Logo
Print deze pagina

Normen en instituties

De basisproposities laten de complexe institutionele vormen van sociaal gedrag buiten beschouwing. Homans meent evenwel dat ook dit meer complexe gedrag geanalyseerd kan worden binnen het ruiltheoretisch kader.
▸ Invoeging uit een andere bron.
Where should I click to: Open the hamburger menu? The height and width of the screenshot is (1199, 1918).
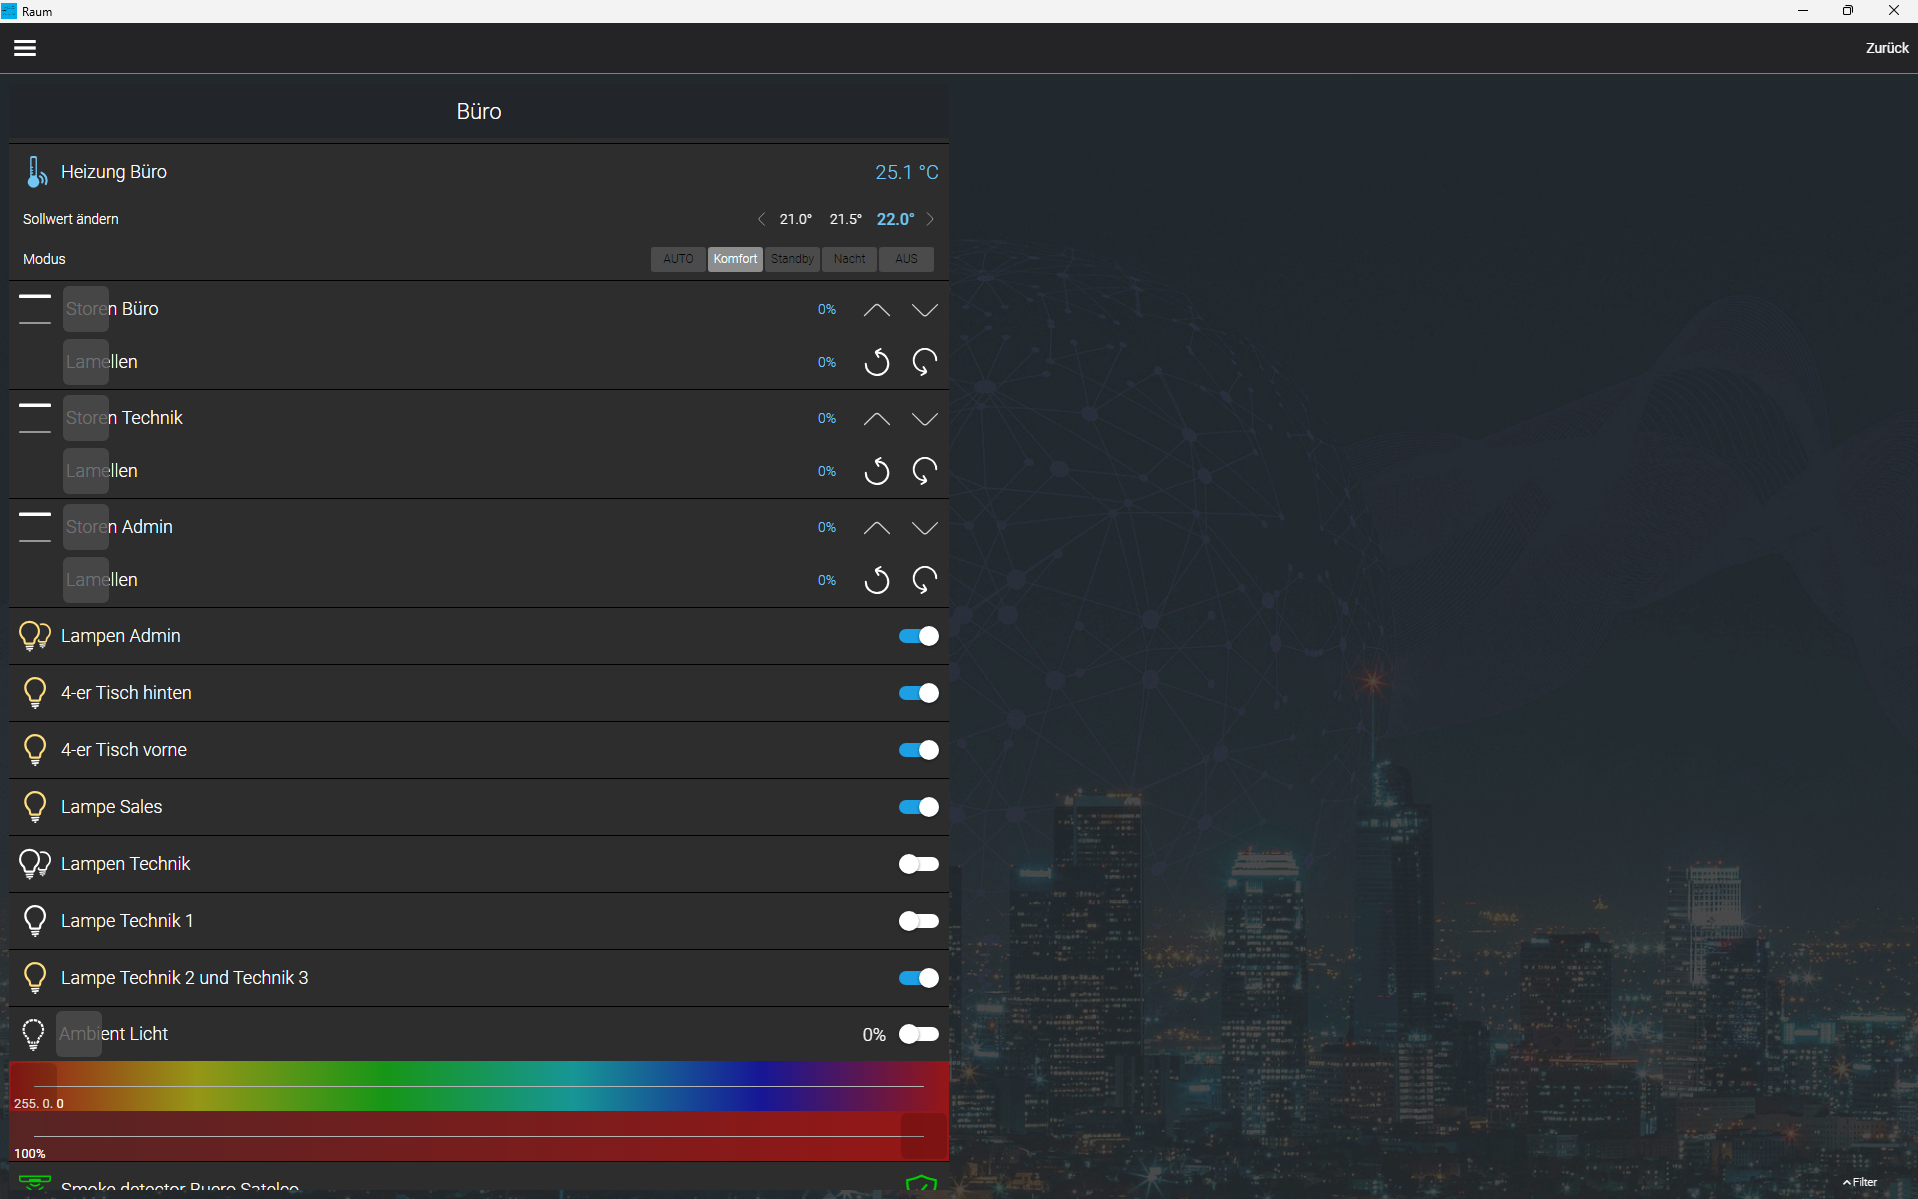[x=25, y=48]
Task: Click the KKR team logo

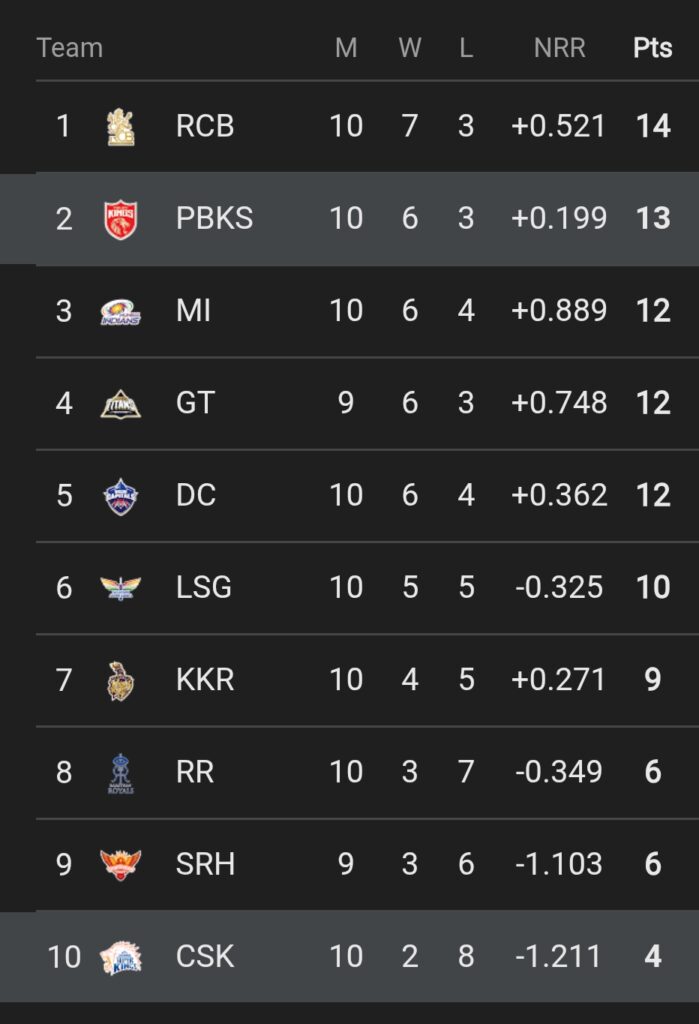Action: coord(121,680)
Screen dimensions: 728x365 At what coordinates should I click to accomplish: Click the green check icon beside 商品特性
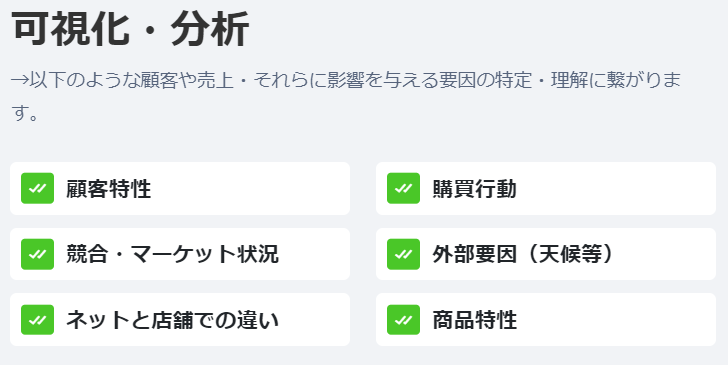[x=403, y=319]
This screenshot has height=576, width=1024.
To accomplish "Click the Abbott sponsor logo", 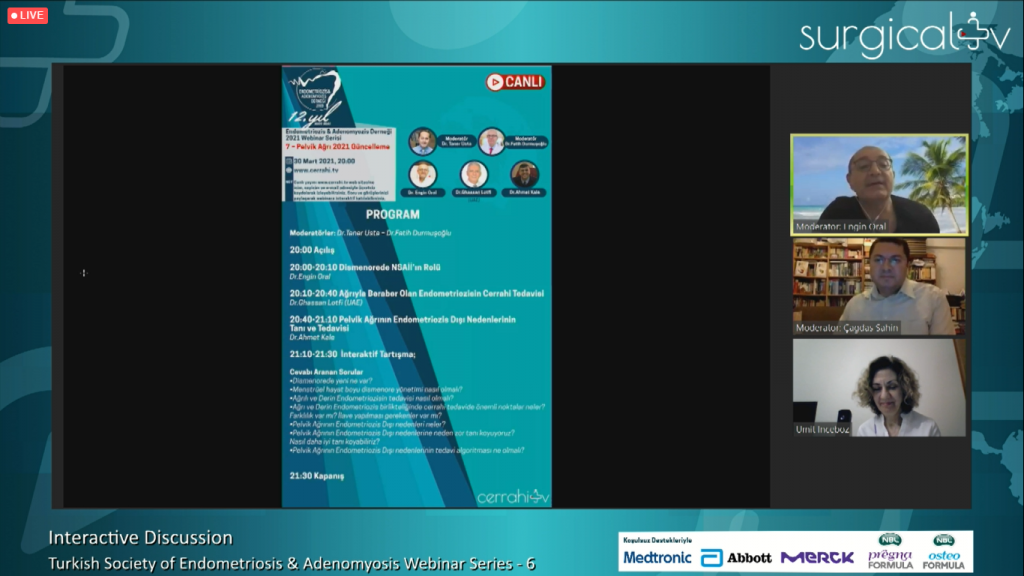I will tap(736, 558).
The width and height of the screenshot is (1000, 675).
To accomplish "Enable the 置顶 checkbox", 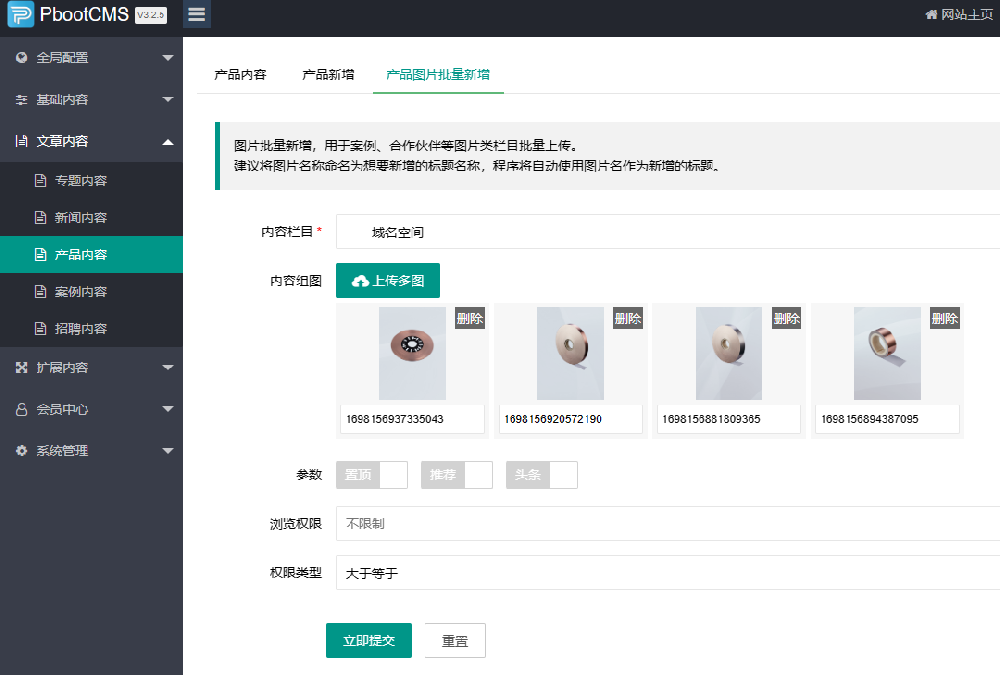I will (x=396, y=475).

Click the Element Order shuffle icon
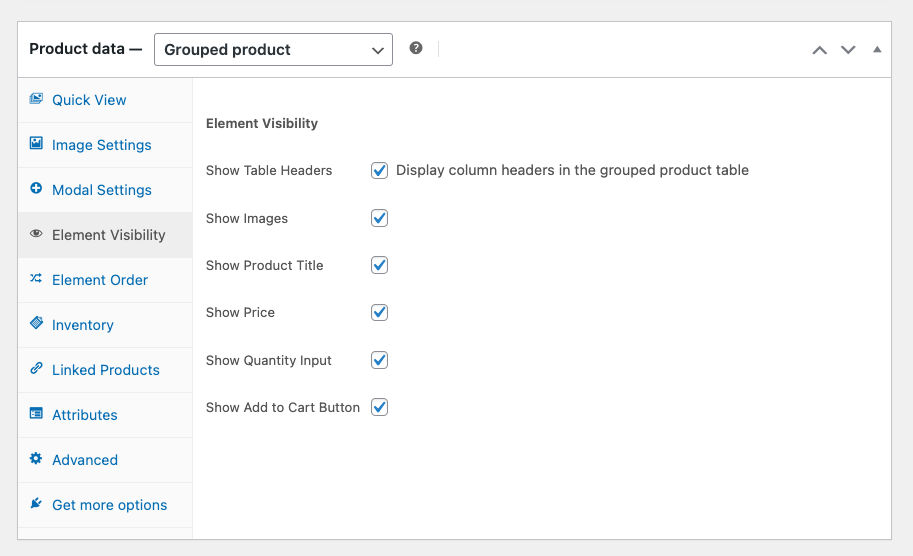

Wanneer meer dan twee mensen sociale interacties met elkaar hebben, dan brengt dezelfde calculus die ze hanteerden bij directe ruil hen ertoe normen in te stellen. Het is voor ieder lid van een groep lonender om van bij de aanvang onderworpen te zijn aan een aantal normen die het gedrag van de groepsleden op elkaar afstemmen → Groepsleden worden geconfronteerd met duidelijke verwachtingen zodat de kans op onverwachte straffen afneemt. De norm moet naast het vervullen van de behoefte aan sociale bijval ook primaire behoeften vervullen. De kost van het volgen van een norm weegt op de lange duur zwaarder dan een beloning die louter uit sociale bijval zou bestaan.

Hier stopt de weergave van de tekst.